プロは「上手なウソ」をつく 関根勤や小堺一機を世に出した、大御所マネジャーの仕事術:異才を見いだす「育てるマネジメント」(2/4 ページ)
「上手な嘘をつけるのが良いマネジャーだ」――ENPASSの川岸咨鴻(かわぎし・ことひろ)名誉会長は、芸能マネジャーとして浅井企画で関根勤、小堺一機、柳沢慎吾、竹中直人、飯尾和樹といった人気タレントを続々と見出し、世に送り出してきた。本記事では川岸氏が身をもって体感した「良いマネジャーとは何か」「仕事はどう進めるべきか」について聞き、そのマネジメント論の本質に迫る。
「上手な嘘をつけるのが良いマネジャーだ」
佐藤氏: 川岸さんが関わったタレントさんたちが、どんどん成長していく理由が分かる気がします。具体的には、どんなマネジメントを行っていたのですか。
川岸氏: ホリプロの社長の堀さんがね、「会社は複数の柱がないと安定しない」と言っていたんですよ。それを聞いて、浅井企画もコント55号だけじゃだめだなと思って。
ちょうどその頃、バラエティ番組『ぎんざNOW!』のコーナー『しろうとコメディアン道場』で、浅井社長が審査員をしていて。そこから新人タレントの発掘に力を入れ始めました。関根勤や小堺一機、柳沢慎吾、竹中直人なんかはそこ出身です。
佐藤氏: 今はYouTubeやTikTokでバズった人たちがメディアに出てくる時代ですけど、当時はテレビの素人コーナーで発掘していたんですね。
川岸氏: そうですね。素人コーナーで面白い人を見つけて、話をしにいく。その頃の芸人は、まだ役者や歌手に比べて地位が低かったんですよ。

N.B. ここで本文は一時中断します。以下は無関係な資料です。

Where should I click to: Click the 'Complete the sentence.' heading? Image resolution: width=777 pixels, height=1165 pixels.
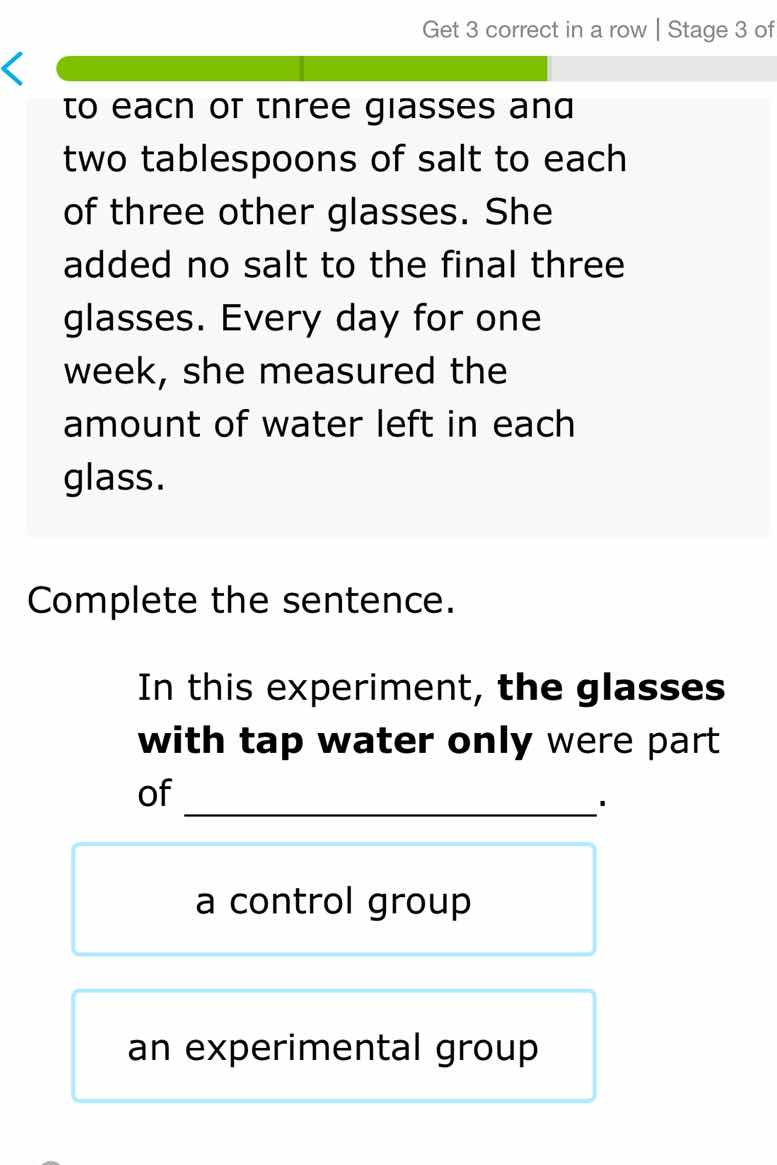pos(241,600)
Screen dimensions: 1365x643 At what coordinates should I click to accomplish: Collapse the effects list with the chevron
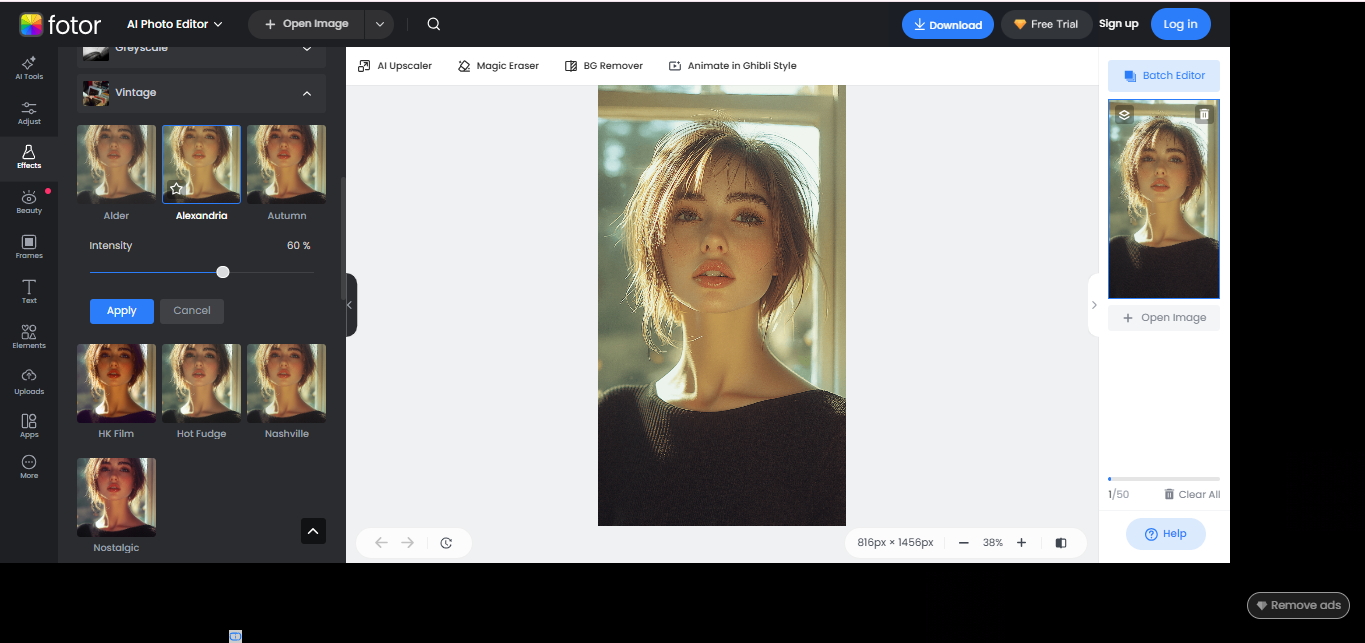click(313, 531)
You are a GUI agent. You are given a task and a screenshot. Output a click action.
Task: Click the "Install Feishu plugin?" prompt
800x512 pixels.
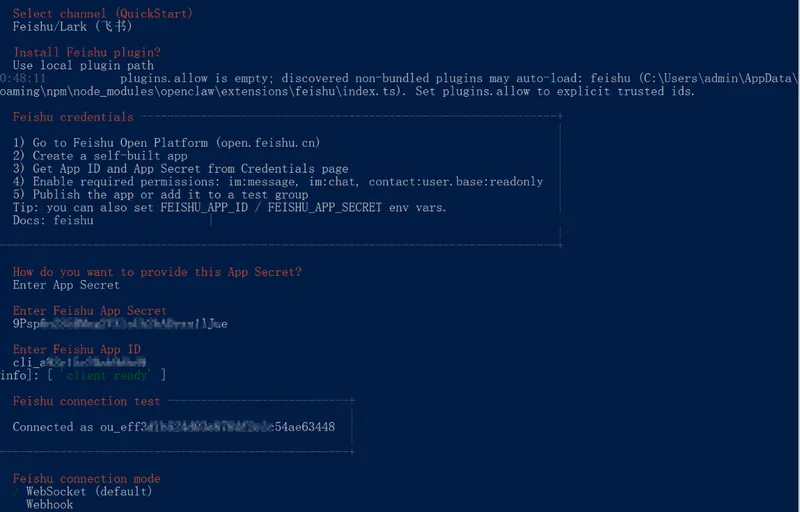tap(86, 52)
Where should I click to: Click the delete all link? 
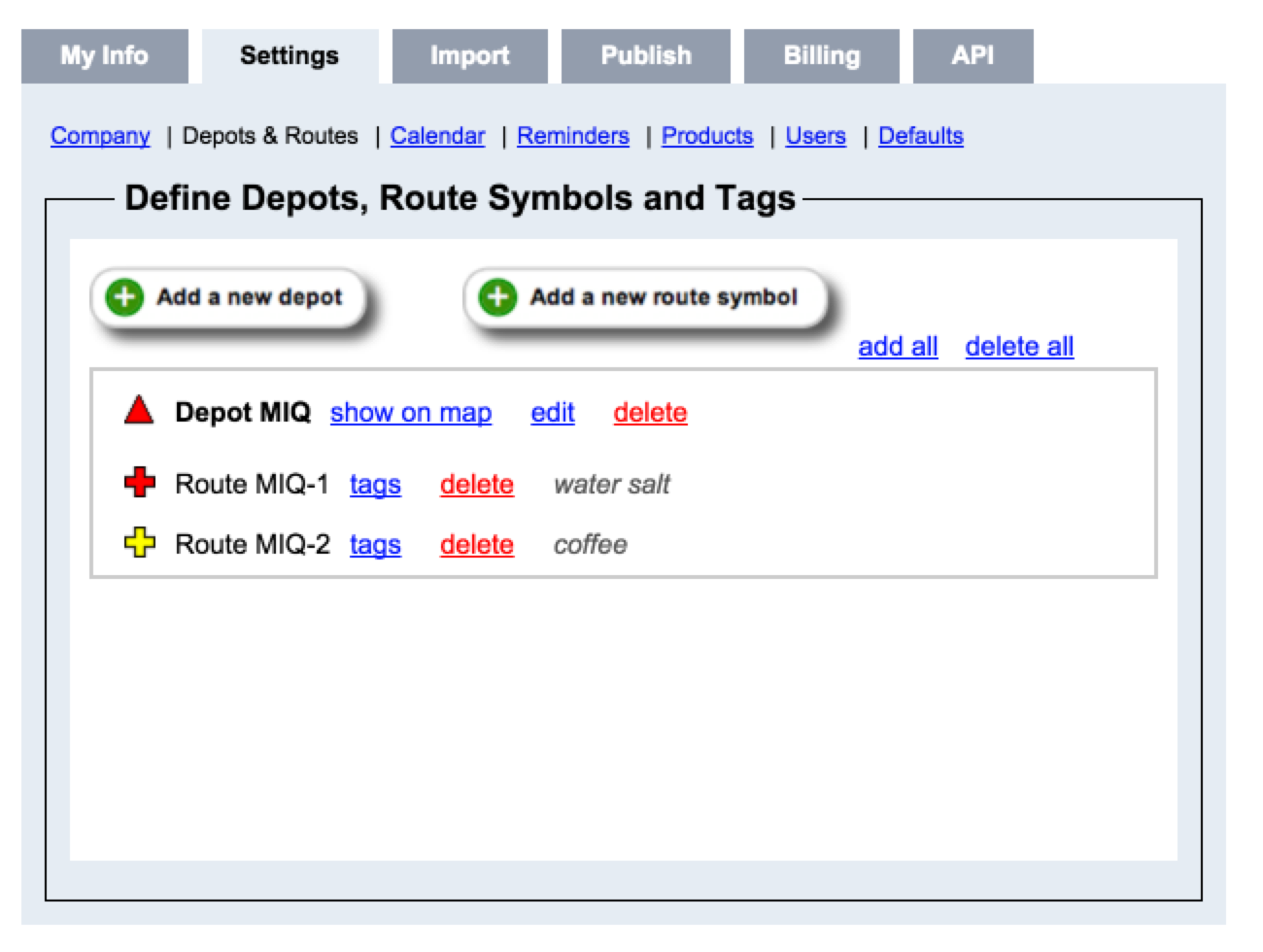tap(1019, 347)
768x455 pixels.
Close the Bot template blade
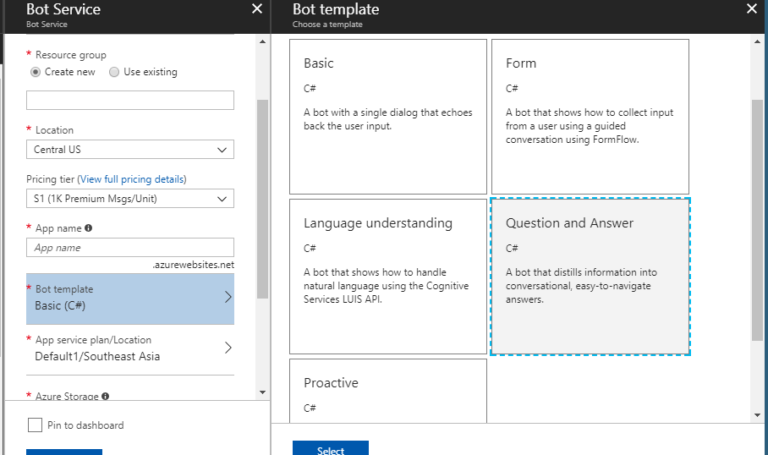click(751, 9)
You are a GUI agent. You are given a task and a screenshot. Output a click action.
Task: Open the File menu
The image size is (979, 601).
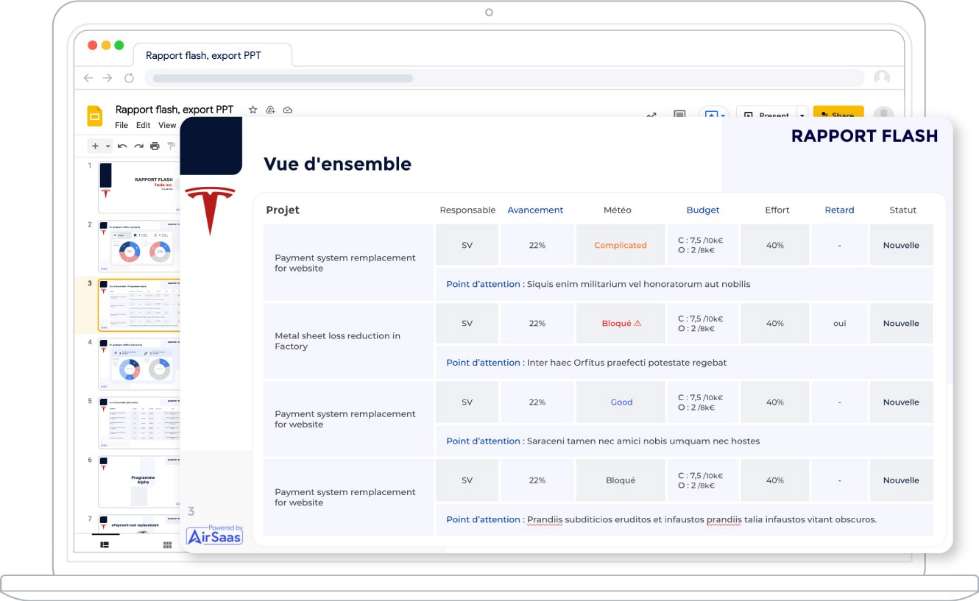pos(121,125)
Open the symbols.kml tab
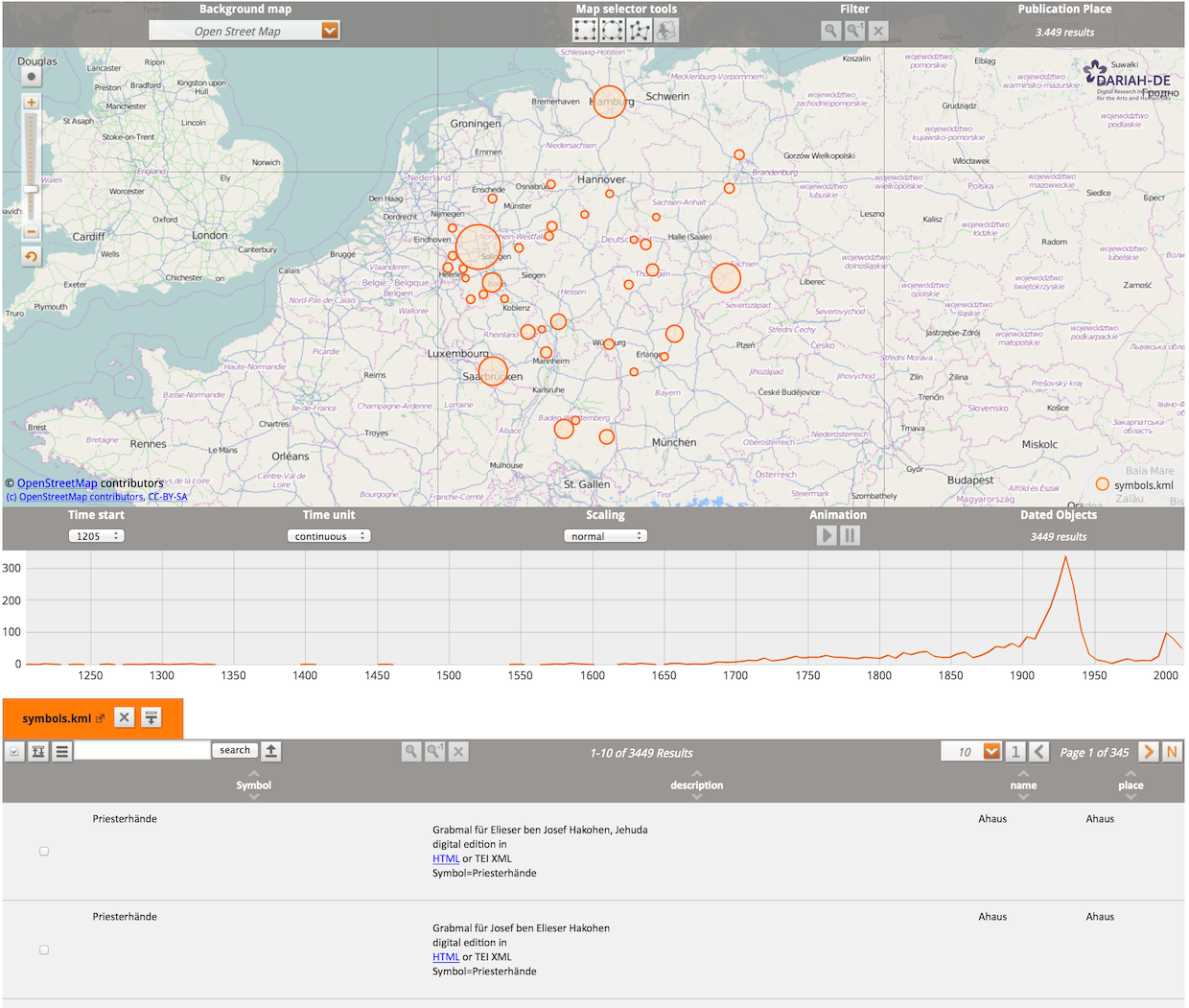Screen dimensions: 1189x1008 [57, 718]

僕はもともと音楽系のマネジャー出身だったから、衣装やステージ、ギャラなども歌手と同じように育ててました。
佐藤氏: そのやり方なら、自然と士気が上がりそうですよね。他にも、タレントさんたちのモチベーションをあげるために意識していたことはありますか?
川岸氏: なんだろうなぁ……。ちょっと違うかもしれないけど、欽ちゃんは「上手な嘘をつけるのが良いマネジャーだ」って言ってましたね。
例えば、タレントから今後のスケジュールについて聞かれたけど、全然埋まっていないとき、すぐに「予定はありません」と伝えるのはダメ。全く予定がないと分かっていても、手帳を確認するフリをして「まだ埋まっていないけど、今頑張っているから!」と嘘をつけるのが良いマネジャーだって。